I saw on my usb pen drive for boot
Has 3 partitions including Freebsd-boot
And when i installing to my external hdd
, it was only 2 parition installed and no freebsd-boot 
When i install on dvd iso , this is happened as well

You can take a look of tht pic Here


----------



## k.jacker (Mar 14, 2018)

That is because the installer can be booted from both, BIOS (legacy) mode and UEFI.
It contains a (protective) MasterBootRecord, legacy bootcode on the _freebsd-boot_ partition and UEFI bootcode in the _efi _partition.
When you install FreeBSD, the installer will install bootcode correspondend to the way the installer was booted.
So, you get legacy bootcode OR efi bootcode but not both because that wouldn't make sense.

The fact that you see 'missing boot loader' ist often caused by incompatibility with USB drives.
If your external HDD is connected to USB3.0 than I recommend connecting it to a USB2.0 port during install and on first boot. If you booted in UEFI mode, try setting the BIOS to boot in legacy mode and install again.


----------



## Harmnot (Mar 16, 2018)

k.jacker said:


> That is because the installer can be booted from both, BIOS (legacy) mode and UEFI.
> It contains a (protective) MasterBootRecord, legacy bootcode on the _freebsd-boot_ partition and UEFI bootcode in the _efi _partition.
> When you install FreeBSD, the installer will install bootcode correspondend to the way the installer was booted.
> So, you get legacy bootcode OR efi bootcode but not both because that wouldn't make sense.
> ...


Yes you are right , I tried reinstall Freebsd on my legacy now , and it doesn't run on USB 3  , and then love to USB 2 port , it works well now , thanks


----------



## k.jacker (Mar 16, 2018)

Hei,
nice you got FreeBSD installed now!
My advice on connecting your drive to USB2.0, was only to avoid the common problems that come with different drives and controllers.
It should run connected to USB3.0 as well.

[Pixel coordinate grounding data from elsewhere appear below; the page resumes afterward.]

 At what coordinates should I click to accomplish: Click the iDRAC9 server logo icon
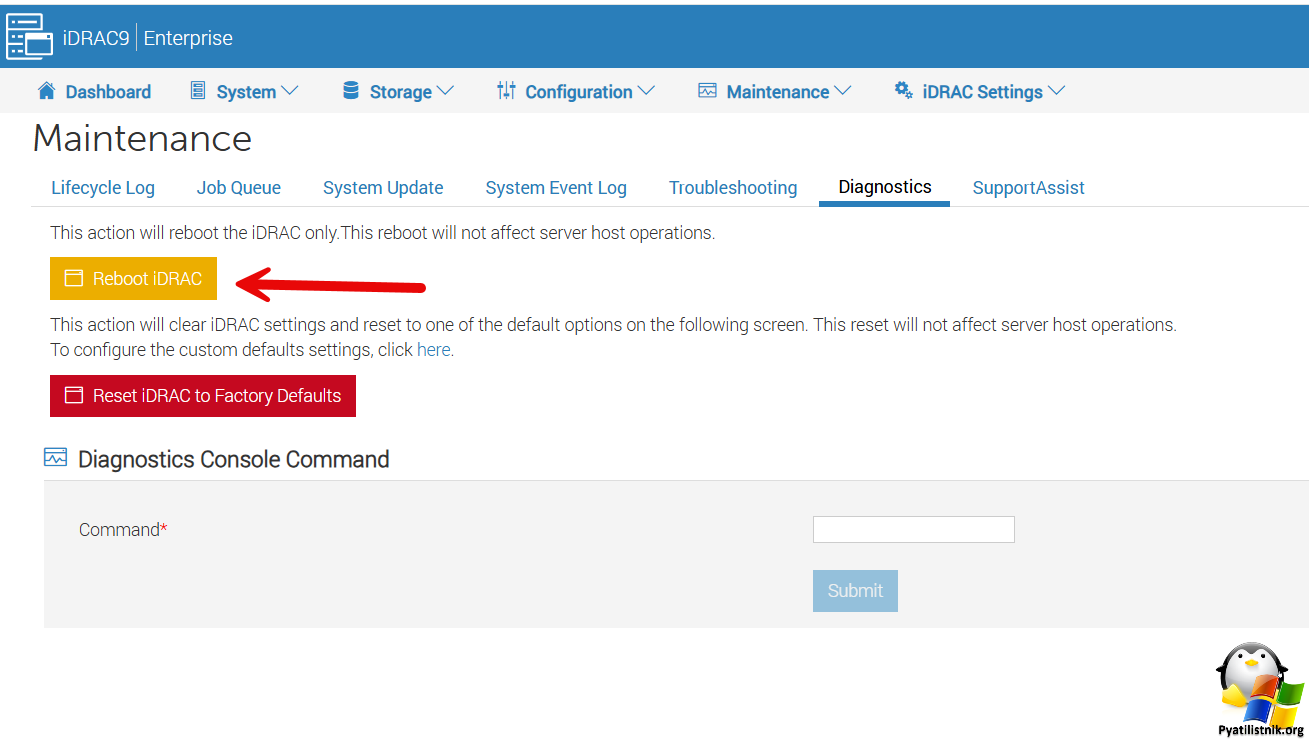point(29,37)
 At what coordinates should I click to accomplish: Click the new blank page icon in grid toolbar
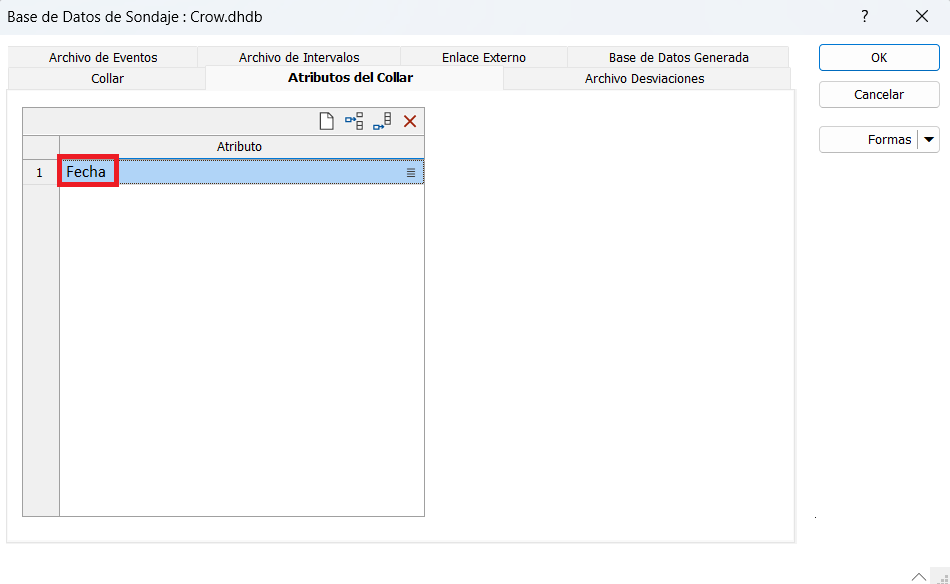click(x=326, y=121)
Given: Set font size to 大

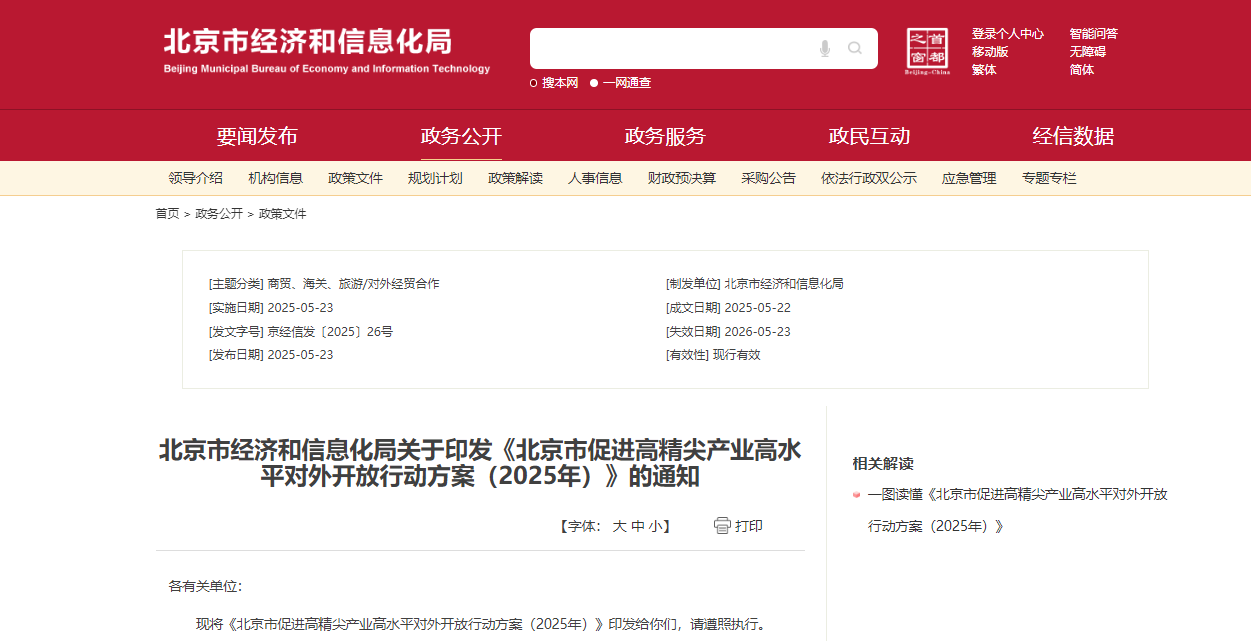Looking at the screenshot, I should pos(619,526).
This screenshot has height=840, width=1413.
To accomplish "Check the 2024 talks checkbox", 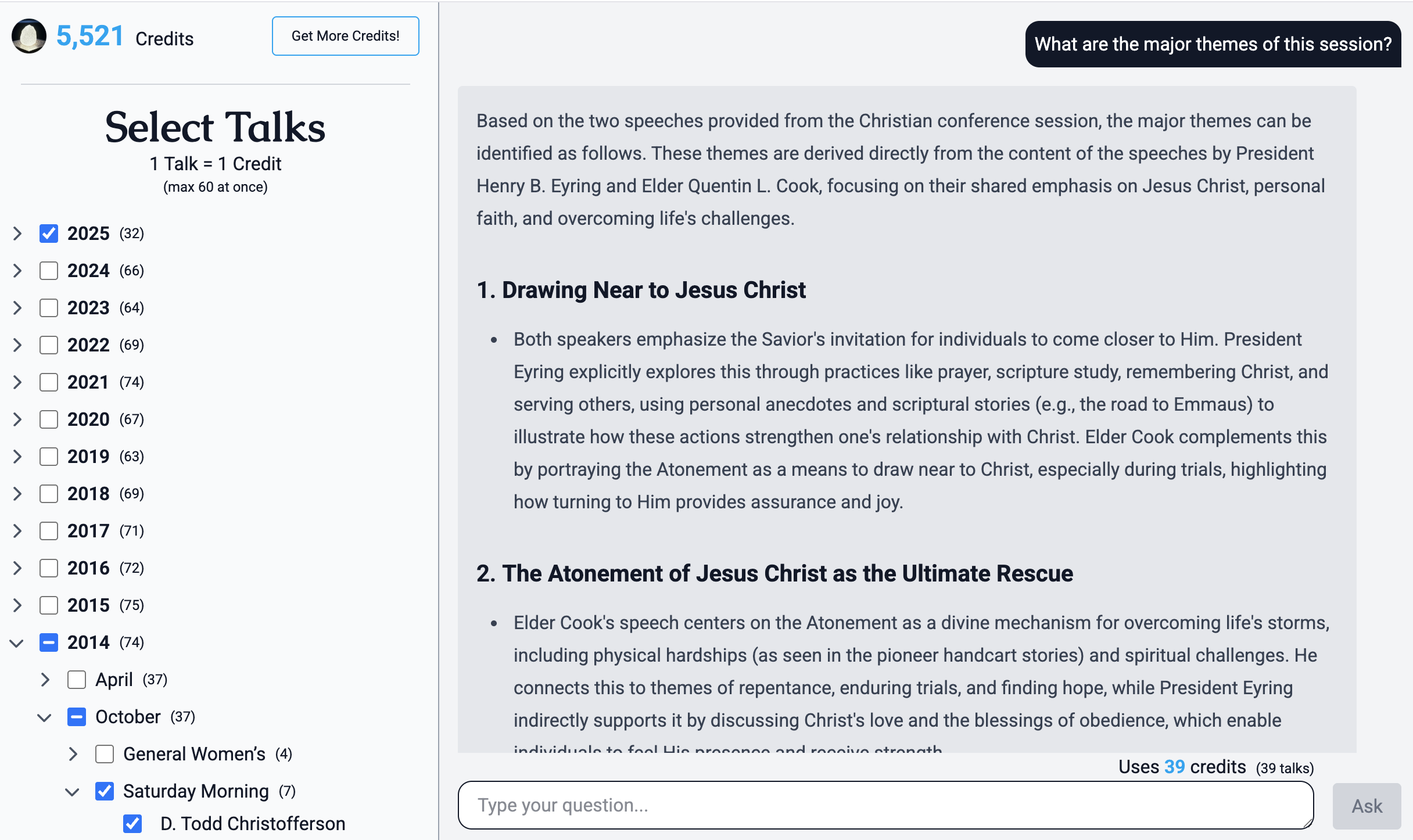I will coord(49,271).
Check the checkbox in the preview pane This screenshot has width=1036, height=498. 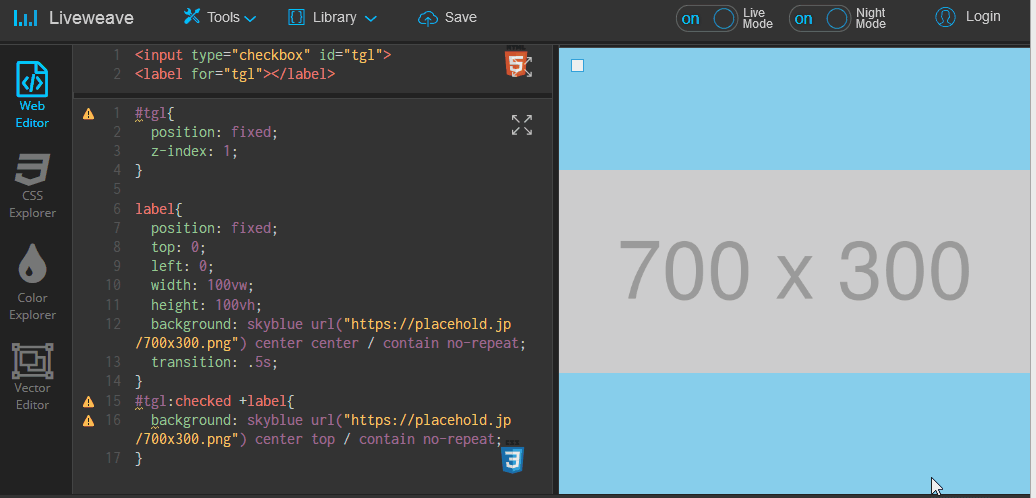(x=577, y=66)
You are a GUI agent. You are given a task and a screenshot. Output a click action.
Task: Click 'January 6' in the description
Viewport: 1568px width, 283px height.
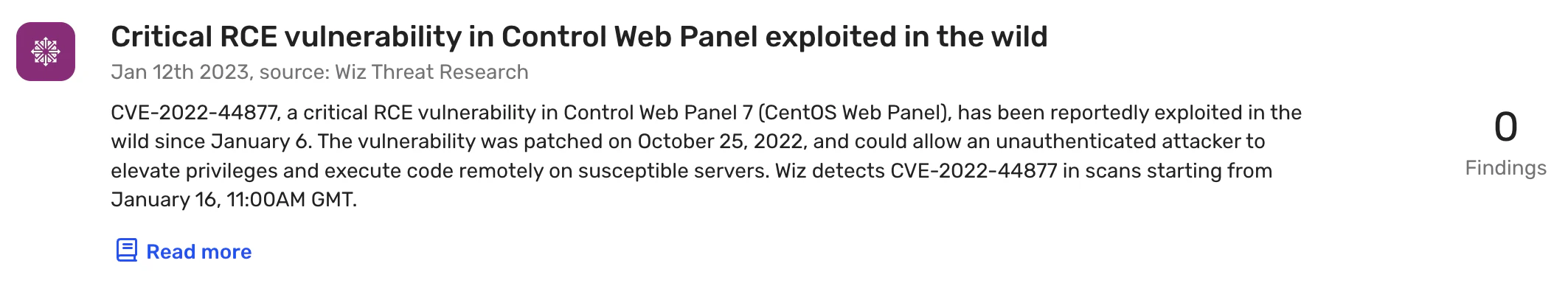260,142
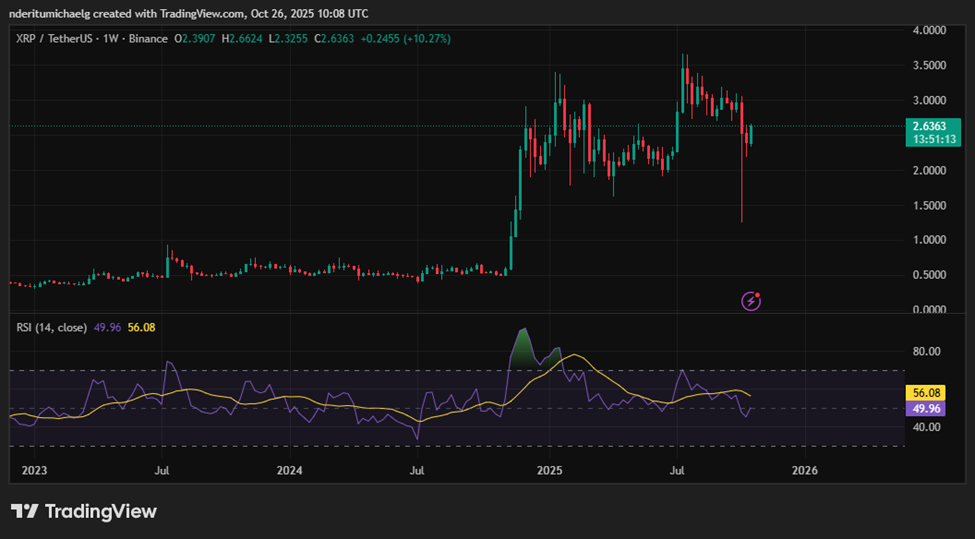Click the TradingView logo at bottom left
975x539 pixels.
pos(84,511)
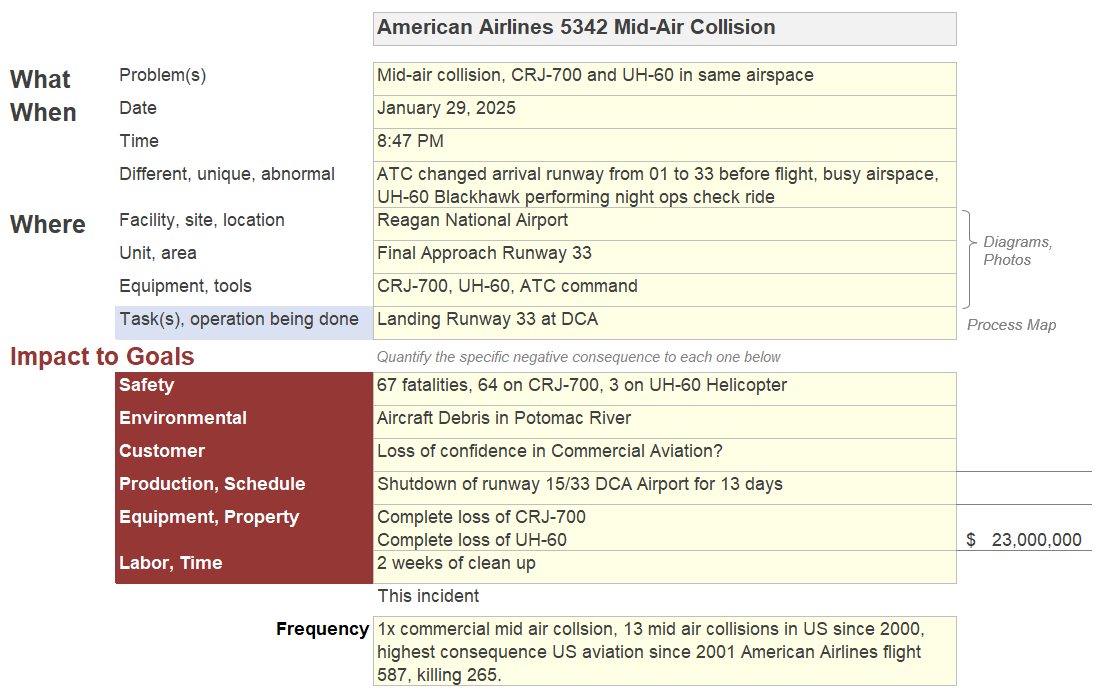Select the ATC changed arrival runway cell

pos(664,185)
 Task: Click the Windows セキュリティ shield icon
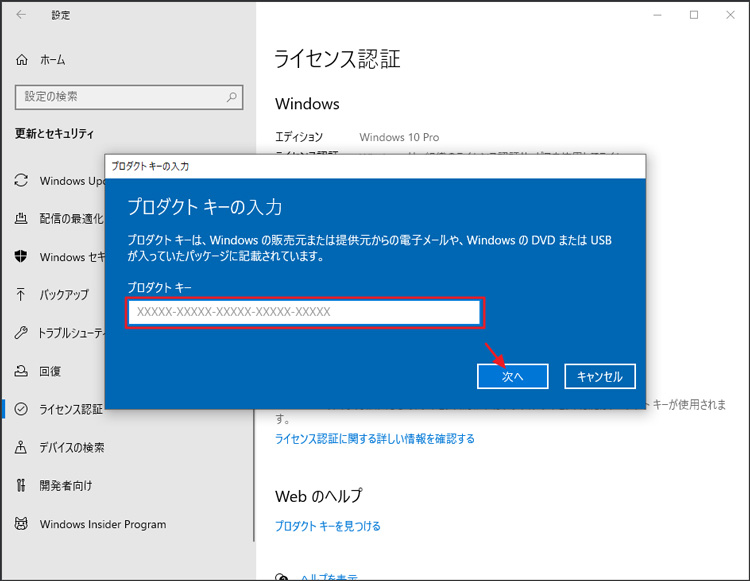pos(21,257)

Just jump into your computer´s BIOS/UEFI and take a look at the USB3.0 compatibility options.
What you will find there varies (varys?) depending on motherboard and controller but if there is a setting like "USB3.0 handoff" change that one.
But play with the other USB3.0 settings, too, if that doesn't work. (connect mouse and keyboard to USB2.0 before you start playing with the settings)


----------



## Harmnot (Mar 16, 2018)

k.jacker said:


> Hei,
> nice you got FreeBSD installed now!
> My advice on connecting your drive to USB2.0, was only to avoid the common problems that come with different drives and controllers.
> It should run connected to USB3.0 as well.
> ...


 

I am trying to install Xorg now and it takes really long , why? 
I install Xorg from ports and make install clean,


----------



## k.jacker (Mar 16, 2018)

Don't use the ports if you have no need to change options, simply install Xorg and everything else through `pkg install xorg .... .... ...`


----------



## Harmnot (Mar 16, 2018)

I already made install clean , Here is the video , can I cancel it ?


----------